## Yazılı istek a
Kayıtlarda "export dropdown arrow" geçen satırdan başlayıp "Image resolution: width=800" geçen satırda biten satırları, iki uçtaki satırlar da dahil olmak üzere, hiçbir değişiklik yapmadan tekrarla.

## Metin bloğu
◇ ◇ ◇ ◇ ◇

Saldırının adı, korku...
Çünkü eleştiriye tahammülü olmayan, olaya tek taraflı bakan, kendisiyle yüzleşmeyi beceremeyen, gerçeği aramak yerine üstünü kapamayı tercih eden önyargılı insanlara da ulaşıyorsunuz bir ölçüde...
İşte o zaman işiniz zor...
Çünkü o "tahammülsüz" bakışa göre:
Birileri haddinizi bildirmeli... Ya telefonu açıp küfür etmeli, ya manyakça mailler göndermeli ya da çalıştığın gazeteyi basmalı, yaşadığın evde huzursuz etmeli...
Korkutma, sindirme sendromu.
***
Gönül Soyoğul, yıllarca birlikte çalıştığım, 27 yılını gazeteciliğe vermiş, bunun büyük bölümünde Yeni Asır'da çalışmış, yaşadığı toplumu, insanını, kentini çok iyi özümsemiş; gerçeğe dayanmayan hiçbir habere, yoruma itibar etmeyen başarılı bir gazetecidir.
Şimdi, "Egede Son Söz" adıyla yayınlanan bir haber sitesinde köşe yazıyor.
Yine doğruları söylüyor, gerçeği savunuyor. Bir Egeli titizliğinde, haberin derinliğine iniyor.
****
Geçen gece yarısı, talihsiz bir saldırının kurbanı oldu, evine yumurta yağdı.
Eşi ve çocuklarıyla, televizyon izledikleri, sohbet ettikleri sırada...
Korkutmak, sindirmek, küstürmek amacıyla yapılan bir saldırının belki de ilk aşaması bu...
Yüzyıllar öncesinden kalma bir saldırı tekniği, kullandıkları...
Gerçekleri yazmayı sürdürürse, belki de daha da ileri gidecek bu insan müsvetteleri...
Tacize, suç işlemeye devam edecek.
Çünkü kendinde bu hakkı görüyor, bildiği doğrunun ötesini tanımıyor.
Bu olacaklardan korktuklarının bir ifadesi...
***
Köşe yazarlarının ilkesi bu; eleştiriye kör bir zihniyete karşı, amansız bir mücadele vermek...

◇ ◇ ◇ ◇ ◇

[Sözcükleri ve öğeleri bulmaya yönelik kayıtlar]
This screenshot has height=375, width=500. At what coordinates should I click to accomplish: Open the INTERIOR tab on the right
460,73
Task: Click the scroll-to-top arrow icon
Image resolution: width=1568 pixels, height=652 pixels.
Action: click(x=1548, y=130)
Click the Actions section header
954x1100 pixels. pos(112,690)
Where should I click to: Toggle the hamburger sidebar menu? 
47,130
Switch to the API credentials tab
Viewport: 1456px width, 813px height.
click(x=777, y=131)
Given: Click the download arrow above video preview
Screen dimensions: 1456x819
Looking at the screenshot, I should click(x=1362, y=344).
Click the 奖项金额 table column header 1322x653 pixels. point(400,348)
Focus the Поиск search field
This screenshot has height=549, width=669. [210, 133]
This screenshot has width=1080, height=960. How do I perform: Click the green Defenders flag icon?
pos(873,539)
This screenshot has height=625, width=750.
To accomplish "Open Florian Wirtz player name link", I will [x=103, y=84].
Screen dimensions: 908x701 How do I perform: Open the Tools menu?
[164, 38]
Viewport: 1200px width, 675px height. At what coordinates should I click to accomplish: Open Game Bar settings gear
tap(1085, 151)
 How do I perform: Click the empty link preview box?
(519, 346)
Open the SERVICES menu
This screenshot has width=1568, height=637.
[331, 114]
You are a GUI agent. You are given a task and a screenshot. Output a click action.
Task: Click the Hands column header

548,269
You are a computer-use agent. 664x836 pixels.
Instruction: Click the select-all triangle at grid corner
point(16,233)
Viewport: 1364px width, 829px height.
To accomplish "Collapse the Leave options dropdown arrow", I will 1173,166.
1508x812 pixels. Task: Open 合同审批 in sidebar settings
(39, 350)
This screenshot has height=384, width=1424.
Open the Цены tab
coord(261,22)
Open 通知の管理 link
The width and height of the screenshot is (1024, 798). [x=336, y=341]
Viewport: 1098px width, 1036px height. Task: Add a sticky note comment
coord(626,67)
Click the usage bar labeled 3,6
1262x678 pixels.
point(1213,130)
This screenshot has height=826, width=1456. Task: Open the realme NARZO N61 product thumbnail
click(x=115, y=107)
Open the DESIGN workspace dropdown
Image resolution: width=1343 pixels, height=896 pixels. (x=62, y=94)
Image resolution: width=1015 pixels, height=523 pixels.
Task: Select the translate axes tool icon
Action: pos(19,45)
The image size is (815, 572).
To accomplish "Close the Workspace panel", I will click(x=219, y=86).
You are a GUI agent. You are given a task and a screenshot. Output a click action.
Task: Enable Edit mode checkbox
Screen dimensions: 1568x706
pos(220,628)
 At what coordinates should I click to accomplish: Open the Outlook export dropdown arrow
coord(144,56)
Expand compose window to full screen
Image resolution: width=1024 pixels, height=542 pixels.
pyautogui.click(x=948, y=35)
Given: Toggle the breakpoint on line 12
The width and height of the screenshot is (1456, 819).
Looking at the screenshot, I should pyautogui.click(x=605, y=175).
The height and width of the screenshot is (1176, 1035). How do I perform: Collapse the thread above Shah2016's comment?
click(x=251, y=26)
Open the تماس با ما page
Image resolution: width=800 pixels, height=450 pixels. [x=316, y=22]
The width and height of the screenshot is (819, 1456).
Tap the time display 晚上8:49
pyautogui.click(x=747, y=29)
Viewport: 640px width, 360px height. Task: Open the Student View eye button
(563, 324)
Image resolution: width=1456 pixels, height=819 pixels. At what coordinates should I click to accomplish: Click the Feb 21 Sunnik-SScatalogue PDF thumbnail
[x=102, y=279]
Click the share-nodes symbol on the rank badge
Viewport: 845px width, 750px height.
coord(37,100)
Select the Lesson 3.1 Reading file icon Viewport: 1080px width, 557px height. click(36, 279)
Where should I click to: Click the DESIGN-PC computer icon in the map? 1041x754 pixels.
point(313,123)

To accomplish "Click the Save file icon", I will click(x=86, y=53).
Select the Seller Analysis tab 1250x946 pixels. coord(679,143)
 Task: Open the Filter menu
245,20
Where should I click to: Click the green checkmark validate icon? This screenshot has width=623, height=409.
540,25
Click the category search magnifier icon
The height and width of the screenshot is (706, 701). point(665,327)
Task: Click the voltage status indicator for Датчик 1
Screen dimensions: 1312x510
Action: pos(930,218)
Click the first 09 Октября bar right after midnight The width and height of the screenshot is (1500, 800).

◇ ◇ ◇ ◇ ◇

## Yazılı istek b
Gazeteciye yapılan saldırıyı anlatan yazıda "Yine doğruları söylüyor, gerçeği" sözcükleriyle başlayıp "saldırı tekniği, kullandıkları..." sözcükleriyle biten kısmı birebir kopyala.

## Tam çıktı a
 At what coordinates should I click to accomplish: Open the Outlook export dropdown arrow
coord(144,56)
Expand compose window to full screen
Image resolution: width=1024 pixels, height=542 pixels.
pyautogui.click(x=948, y=35)
Given: Toggle the breakpoint on line 12
The width and height of the screenshot is (1456, 819).
Looking at the screenshot, I should pyautogui.click(x=605, y=175).
The height and width of the screenshot is (1176, 1035). How do I perform: Collapse the thread above Shah2016's comment?
click(x=251, y=26)
Open the تماس با ما page
Image resolution: width=800 pixels, height=450 pixels. [x=316, y=22]

## Tam çıktı b
Yine doğruları söylüyor, gerçeği savunuyor. Bir Egeli titizliğinde, haberin derinliğine iniyor.
****
Geçen gece yarısı, talihsiz bir saldırının kurbanı oldu, evine yumurta yağdı.
Eşi ve çocuklarıyla, televizyon izledikleri, sohbet ettikleri sırada...
Korkutmak, sindirmek, küstürmek amacıyla yapılan bir saldırının belki de ilk aşaması bu...
Yüzyıllar öncesinden kalma bir saldırı tekniği, kullandıkları...